We're going to call our credential model Api::SecretKey. Let's imagine our app has an Account model, and an account can have many secret keys. Let's generate the model:

rails generate model api/secret_key token:token account:references

👉 Tip: If you want to use the Restable::SecureToken concern, your token column must be named token.

The command above will generate app/models/api/secret_key.rb and the associated migration. Rails will add a unique index on token to the migration, but it's a good idea to also add a null: false constraint to that column:

diff --git create_api_secret_keys.rb create_api_secret_keys.rb
index 32c4a68..0b1702e 100644
--- create_api_secret_keys.rb
+++ create_api_secret_keys.rb
@@ -1,11 +1,11 @@
 class CreateApiSecretKeys < ActiveRecord::Migration[7.0]
   def change
     create_table :api_secret_keys do |t|
-      t.string :token
+      t.string :token, null: false
       t.references :account, null: false, foreign_key: true

       t.timestamps
     end
     add_index :api_secret_keys, :token, unique: true
   end
 end

The model file generated by Rails will already include has_secure_token. You can remove this and include Restable::SecureToken if you like:

# app/models/api/secret_key.rb
class Api::SecretKey < ApplicationRecord
  include Restable::SecureToken

  belongs_to :account
end

and add the has_many to your Account model:

# app/models/account.rb
class Account < ApplicationRecord
  has_many :api_secret_keys, dependent: :delete_all, class_name: "Api::SecretKey"
end

Run db:migrate and your credential system should be ready to go:

account = Account.first
secret_key = account.api_secret_keys.create!
# => <Api::SecretKey:0x00000001077190f0 id: 13, token: "[FILTERED]", account_id: 2, created_at: Fri, 14 Jul 2023 16:44:52.462608000 UTC +00:00, updated_at: Fri, 14 Jul 2023 16:44:52.462608000 UTC +00:00>
secret_key.token
# => "api_secret_key_yLt4AM6S9RQK9Y1C6kYvJZ8w"

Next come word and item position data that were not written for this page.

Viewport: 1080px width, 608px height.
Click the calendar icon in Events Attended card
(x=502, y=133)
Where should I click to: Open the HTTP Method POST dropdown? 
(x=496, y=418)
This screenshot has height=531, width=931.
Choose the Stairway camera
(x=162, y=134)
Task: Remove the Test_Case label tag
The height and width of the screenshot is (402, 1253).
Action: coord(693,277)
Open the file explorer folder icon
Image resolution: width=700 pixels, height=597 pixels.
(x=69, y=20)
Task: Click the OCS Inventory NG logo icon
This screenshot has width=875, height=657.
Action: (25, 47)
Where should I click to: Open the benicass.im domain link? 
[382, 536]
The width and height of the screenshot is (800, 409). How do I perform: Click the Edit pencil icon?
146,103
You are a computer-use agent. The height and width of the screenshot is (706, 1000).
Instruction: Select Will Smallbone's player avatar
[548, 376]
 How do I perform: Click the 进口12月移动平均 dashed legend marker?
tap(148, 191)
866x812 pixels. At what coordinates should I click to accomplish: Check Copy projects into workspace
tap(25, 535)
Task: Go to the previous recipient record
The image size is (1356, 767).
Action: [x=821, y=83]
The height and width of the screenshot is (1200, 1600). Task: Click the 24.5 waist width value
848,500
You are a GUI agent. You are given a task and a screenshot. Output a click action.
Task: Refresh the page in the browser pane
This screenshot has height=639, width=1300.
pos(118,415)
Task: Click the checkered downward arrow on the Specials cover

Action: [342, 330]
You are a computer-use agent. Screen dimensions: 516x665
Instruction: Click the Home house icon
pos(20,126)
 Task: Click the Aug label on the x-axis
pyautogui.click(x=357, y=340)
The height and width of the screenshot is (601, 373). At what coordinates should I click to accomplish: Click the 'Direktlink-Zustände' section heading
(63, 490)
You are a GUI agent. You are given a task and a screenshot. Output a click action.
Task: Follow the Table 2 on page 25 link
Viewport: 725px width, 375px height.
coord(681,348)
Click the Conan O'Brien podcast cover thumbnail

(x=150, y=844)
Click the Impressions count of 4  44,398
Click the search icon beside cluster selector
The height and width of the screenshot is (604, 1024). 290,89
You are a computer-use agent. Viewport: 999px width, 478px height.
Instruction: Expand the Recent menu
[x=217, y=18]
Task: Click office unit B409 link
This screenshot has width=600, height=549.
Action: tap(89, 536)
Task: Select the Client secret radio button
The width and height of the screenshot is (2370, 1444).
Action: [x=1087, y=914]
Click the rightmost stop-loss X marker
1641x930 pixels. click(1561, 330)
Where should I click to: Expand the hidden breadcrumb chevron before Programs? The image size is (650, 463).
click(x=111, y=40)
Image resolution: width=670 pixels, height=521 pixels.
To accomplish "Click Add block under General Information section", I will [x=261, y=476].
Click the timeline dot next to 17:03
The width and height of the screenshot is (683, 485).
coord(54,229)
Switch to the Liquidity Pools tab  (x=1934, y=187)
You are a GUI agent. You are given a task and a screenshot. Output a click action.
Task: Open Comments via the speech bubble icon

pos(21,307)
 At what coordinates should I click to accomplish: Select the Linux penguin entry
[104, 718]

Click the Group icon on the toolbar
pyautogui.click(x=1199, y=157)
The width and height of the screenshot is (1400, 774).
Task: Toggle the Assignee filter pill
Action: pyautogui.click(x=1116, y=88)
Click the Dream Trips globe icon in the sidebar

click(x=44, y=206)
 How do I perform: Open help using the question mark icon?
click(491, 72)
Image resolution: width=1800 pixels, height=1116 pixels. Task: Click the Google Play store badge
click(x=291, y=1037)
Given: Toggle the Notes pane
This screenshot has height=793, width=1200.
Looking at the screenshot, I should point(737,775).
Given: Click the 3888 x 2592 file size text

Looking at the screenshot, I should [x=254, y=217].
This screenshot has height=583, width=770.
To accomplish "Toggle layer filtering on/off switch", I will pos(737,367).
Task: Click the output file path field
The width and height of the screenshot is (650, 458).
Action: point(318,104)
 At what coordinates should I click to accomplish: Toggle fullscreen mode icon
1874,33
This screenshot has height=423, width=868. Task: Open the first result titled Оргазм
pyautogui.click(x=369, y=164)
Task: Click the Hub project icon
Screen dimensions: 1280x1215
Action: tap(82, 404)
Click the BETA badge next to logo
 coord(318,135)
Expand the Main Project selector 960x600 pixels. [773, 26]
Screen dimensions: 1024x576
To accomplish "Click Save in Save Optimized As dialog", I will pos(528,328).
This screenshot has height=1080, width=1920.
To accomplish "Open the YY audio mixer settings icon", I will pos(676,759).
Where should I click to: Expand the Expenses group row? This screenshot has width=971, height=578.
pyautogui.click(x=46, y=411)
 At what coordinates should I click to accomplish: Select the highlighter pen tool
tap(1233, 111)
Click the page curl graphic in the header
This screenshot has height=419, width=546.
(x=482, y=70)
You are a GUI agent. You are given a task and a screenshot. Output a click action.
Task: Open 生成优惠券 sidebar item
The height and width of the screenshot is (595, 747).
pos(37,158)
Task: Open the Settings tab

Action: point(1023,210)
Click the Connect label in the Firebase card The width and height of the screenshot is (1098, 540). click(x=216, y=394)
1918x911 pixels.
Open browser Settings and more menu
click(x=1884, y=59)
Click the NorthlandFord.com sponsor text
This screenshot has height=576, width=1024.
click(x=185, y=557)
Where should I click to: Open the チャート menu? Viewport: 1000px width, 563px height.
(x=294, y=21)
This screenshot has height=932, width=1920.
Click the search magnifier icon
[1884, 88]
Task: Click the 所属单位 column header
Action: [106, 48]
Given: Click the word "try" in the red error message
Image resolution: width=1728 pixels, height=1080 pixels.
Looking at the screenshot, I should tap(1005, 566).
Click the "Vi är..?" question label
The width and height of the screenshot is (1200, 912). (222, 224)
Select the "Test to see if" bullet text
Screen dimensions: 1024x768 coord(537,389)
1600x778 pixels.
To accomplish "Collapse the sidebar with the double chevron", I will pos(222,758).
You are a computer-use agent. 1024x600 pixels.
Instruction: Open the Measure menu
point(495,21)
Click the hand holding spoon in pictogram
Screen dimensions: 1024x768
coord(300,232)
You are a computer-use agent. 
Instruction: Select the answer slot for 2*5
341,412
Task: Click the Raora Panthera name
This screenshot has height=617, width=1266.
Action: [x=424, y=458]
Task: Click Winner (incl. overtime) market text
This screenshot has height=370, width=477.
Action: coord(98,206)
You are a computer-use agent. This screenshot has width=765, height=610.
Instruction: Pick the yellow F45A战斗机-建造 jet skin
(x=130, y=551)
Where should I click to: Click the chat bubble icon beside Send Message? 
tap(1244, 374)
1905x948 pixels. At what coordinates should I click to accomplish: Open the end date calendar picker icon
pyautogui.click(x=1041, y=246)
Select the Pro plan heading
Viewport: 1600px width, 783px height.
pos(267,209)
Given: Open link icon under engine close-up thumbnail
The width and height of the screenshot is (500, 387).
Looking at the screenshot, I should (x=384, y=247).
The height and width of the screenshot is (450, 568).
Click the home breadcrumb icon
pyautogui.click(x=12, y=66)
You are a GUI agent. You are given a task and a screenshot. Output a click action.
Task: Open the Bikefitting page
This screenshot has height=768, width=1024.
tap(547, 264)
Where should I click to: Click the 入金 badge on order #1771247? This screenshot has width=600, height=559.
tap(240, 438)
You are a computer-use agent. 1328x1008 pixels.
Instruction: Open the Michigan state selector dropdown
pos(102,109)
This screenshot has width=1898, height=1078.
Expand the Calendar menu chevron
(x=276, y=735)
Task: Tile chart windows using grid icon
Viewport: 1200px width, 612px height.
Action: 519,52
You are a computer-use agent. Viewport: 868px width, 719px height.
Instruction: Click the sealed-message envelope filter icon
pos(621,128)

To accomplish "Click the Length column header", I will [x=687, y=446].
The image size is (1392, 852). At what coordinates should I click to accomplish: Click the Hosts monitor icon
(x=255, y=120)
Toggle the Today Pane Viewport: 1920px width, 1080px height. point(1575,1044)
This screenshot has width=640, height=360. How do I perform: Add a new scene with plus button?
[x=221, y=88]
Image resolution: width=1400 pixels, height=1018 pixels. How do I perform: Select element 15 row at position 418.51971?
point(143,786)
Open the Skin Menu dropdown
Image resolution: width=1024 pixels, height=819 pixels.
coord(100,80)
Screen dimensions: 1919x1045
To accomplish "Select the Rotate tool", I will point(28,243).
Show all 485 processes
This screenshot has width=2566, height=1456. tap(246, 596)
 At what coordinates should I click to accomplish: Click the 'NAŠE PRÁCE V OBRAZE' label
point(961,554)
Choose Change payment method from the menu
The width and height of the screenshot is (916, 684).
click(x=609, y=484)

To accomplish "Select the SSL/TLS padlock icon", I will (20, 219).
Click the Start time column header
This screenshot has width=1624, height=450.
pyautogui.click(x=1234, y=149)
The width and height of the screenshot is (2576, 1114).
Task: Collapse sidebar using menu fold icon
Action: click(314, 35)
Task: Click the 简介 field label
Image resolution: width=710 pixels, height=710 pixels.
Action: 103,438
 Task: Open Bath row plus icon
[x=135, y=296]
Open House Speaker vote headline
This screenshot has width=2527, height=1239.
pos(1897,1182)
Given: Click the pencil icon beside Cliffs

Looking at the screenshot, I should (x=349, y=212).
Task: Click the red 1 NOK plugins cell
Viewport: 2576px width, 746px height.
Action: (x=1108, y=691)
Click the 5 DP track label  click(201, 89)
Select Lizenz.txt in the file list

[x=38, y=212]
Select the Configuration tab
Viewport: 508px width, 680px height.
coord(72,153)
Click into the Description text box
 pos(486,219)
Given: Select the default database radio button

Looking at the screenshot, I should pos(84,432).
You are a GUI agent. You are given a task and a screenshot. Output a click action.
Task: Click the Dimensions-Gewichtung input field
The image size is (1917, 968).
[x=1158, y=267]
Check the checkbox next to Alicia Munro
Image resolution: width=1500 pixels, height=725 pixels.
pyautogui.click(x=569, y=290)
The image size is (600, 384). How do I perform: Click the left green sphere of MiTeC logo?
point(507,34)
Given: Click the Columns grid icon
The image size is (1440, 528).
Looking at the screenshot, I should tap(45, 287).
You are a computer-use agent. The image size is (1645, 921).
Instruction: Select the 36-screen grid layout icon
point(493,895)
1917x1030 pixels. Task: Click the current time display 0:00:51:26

Someting to notice is the "api_secret_key" token prefix. Restable::SecureToken automatically adds this prefix by singularizing the table name. You can change the prefix by overriding the secure_token_prefix class method:

class Api::SecretKey < ApplicationRecord
  include Restable::SecureToken

  def self.secure_token_prefix
    # Generate tokens in the format "secret_key_yLt4AM6S9RQK9Y1C6kYvJZ8w"
    "secret_key"
  end
end

You can disable the prefix by having secure_token_prefix return nil.

Of course, because Api::SecretKey is just a normal Rails model, you can add whatever additional functionality you want to it, like an expires_at timestamp, a created_by attribute to track the user who generated the toke, etc. Or maybe your Account model should only have a single secret key, in which case you can specify has_one :api_secret_key instead of has_many :api_secret_keys.

You can also create as many credential model types as you need. For example, if you want to dispatch signed webhooks you could create a Webhook::Signature model using the same Restable::SecureToken approach.

Installation

Add this line to your application's Gemfile:

gem "restable"

And then execute:

$ bundle

Or install it yourself as:

$ gem install restable

Contributing

Contributions are welcome.

License

The gem is available as open source under the terms of the MIT License.